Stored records
* * * *

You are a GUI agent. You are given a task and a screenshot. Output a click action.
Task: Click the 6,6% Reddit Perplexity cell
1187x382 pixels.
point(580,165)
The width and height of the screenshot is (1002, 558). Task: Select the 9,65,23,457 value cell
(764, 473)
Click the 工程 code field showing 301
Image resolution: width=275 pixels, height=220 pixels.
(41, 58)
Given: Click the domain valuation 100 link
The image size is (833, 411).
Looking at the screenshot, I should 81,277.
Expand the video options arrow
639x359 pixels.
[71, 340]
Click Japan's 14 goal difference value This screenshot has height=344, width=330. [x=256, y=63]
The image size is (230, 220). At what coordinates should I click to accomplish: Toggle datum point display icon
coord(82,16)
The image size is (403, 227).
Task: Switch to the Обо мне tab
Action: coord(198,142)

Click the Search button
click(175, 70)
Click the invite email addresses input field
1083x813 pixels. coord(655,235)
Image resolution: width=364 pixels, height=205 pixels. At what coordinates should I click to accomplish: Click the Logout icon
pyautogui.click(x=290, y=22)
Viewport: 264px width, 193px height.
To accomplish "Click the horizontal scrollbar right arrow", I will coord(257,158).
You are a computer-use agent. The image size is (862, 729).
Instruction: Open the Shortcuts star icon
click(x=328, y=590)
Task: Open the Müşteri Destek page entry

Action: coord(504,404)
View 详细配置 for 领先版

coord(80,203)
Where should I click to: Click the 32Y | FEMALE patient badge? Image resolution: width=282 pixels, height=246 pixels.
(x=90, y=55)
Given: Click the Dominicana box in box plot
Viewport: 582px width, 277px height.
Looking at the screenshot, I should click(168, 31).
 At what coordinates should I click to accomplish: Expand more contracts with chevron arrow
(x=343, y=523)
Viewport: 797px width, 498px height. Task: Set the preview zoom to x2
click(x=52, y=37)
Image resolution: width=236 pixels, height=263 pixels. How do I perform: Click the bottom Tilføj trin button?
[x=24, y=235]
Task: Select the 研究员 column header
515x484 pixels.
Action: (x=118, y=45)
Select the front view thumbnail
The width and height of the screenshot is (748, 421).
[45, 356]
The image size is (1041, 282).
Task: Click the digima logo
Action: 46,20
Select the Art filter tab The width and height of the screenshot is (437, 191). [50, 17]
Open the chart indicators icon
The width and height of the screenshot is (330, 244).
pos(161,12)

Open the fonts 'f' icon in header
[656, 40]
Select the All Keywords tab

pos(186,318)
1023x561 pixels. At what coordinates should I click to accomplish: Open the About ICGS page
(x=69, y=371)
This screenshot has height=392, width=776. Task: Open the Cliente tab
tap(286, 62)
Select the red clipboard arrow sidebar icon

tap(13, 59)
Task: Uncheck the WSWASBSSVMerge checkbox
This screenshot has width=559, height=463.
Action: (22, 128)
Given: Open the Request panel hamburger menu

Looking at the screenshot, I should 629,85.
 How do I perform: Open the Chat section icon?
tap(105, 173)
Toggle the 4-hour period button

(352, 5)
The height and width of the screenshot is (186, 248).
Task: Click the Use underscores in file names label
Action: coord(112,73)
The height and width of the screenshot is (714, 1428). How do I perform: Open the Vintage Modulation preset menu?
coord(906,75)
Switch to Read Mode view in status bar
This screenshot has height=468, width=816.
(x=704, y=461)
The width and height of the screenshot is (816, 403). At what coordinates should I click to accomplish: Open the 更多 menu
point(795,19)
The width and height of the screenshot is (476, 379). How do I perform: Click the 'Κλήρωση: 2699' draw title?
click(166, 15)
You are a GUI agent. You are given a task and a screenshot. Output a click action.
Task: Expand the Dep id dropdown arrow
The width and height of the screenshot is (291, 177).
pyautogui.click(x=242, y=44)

* * * *

* Problem to work on
Return all the data above once more, precisely as given.

* Solution to this exercise
You are a GUI agent. You are given a task and a screenshot. Output a click action.
Task: Click the 6,6% Reddit Perplexity cell
1187x382 pixels.
point(580,165)
The width and height of the screenshot is (1002, 558). Task: Select the 9,65,23,457 value cell
(764, 473)
Click the 工程 code field showing 301
Image resolution: width=275 pixels, height=220 pixels.
(41, 58)
Given: Click the domain valuation 100 link
The image size is (833, 411).
Looking at the screenshot, I should 81,277.
Expand the video options arrow
639x359 pixels.
[71, 340]
Click Japan's 14 goal difference value This screenshot has height=344, width=330. [x=256, y=63]
The image size is (230, 220). At what coordinates should I click to accomplish: Toggle datum point display icon
coord(82,16)
The image size is (403, 227).
Task: Switch to the Обо мне tab
Action: coord(198,142)

Click the Search button
click(175, 70)
Click the invite email addresses input field
1083x813 pixels. coord(655,235)
Image resolution: width=364 pixels, height=205 pixels. At what coordinates should I click to accomplish: Click the Logout icon
pyautogui.click(x=290, y=22)
Viewport: 264px width, 193px height.
To accomplish "Click the horizontal scrollbar right arrow", I will coord(257,158).
You are a computer-use agent. The image size is (862, 729).
Instruction: Open the Shortcuts star icon
click(x=328, y=590)
Task: Open the Müşteri Destek page entry

Action: coord(504,404)
View 详细配置 for 领先版

coord(80,203)
Where should I click to: Click the 32Y | FEMALE patient badge? Image resolution: width=282 pixels, height=246 pixels.
(x=90, y=55)
Given: Click the Dominicana box in box plot
Viewport: 582px width, 277px height.
Looking at the screenshot, I should click(168, 31).
 At what coordinates should I click to accomplish: Expand more contracts with chevron arrow
(x=343, y=523)
Viewport: 797px width, 498px height. Task: Set the preview zoom to x2
click(x=52, y=37)
Image resolution: width=236 pixels, height=263 pixels. How do I perform: Click the bottom Tilføj trin button?
[x=24, y=235]
Task: Select the 研究员 column header
515x484 pixels.
Action: (x=118, y=45)
Select the front view thumbnail
The width and height of the screenshot is (748, 421).
[45, 356]
The image size is (1041, 282).
Task: Click the digima logo
Action: 46,20
Select the Art filter tab The width and height of the screenshot is (437, 191). [50, 17]
Open the chart indicators icon
The width and height of the screenshot is (330, 244).
pos(161,12)

Open the fonts 'f' icon in header
[656, 40]
Select the All Keywords tab

pos(186,318)
1023x561 pixels. At what coordinates should I click to accomplish: Open the About ICGS page
(x=69, y=371)
This screenshot has height=392, width=776. Task: Open the Cliente tab
tap(286, 62)
Select the red clipboard arrow sidebar icon

tap(13, 59)
Task: Uncheck the WSWASBSSVMerge checkbox
This screenshot has width=559, height=463.
Action: (22, 128)
Given: Open the Request panel hamburger menu

Looking at the screenshot, I should 629,85.
 How do I perform: Open the Chat section icon?
tap(105, 173)
Toggle the 4-hour period button

(352, 5)
The height and width of the screenshot is (186, 248).
Task: Click the Use underscores in file names label
Action: coord(112,73)
The height and width of the screenshot is (714, 1428). How do I perform: Open the Vintage Modulation preset menu?
coord(906,75)
Switch to Read Mode view in status bar
This screenshot has height=468, width=816.
(x=704, y=461)
The width and height of the screenshot is (816, 403). At what coordinates should I click to accomplish: Open the 更多 menu
point(795,19)
The width and height of the screenshot is (476, 379). How do I perform: Click the 'Κλήρωση: 2699' draw title?
click(166, 15)
You are a GUI agent. You are given a task and a screenshot. Output a click action.
Task: Expand the Dep id dropdown arrow
The width and height of the screenshot is (291, 177).
pyautogui.click(x=242, y=44)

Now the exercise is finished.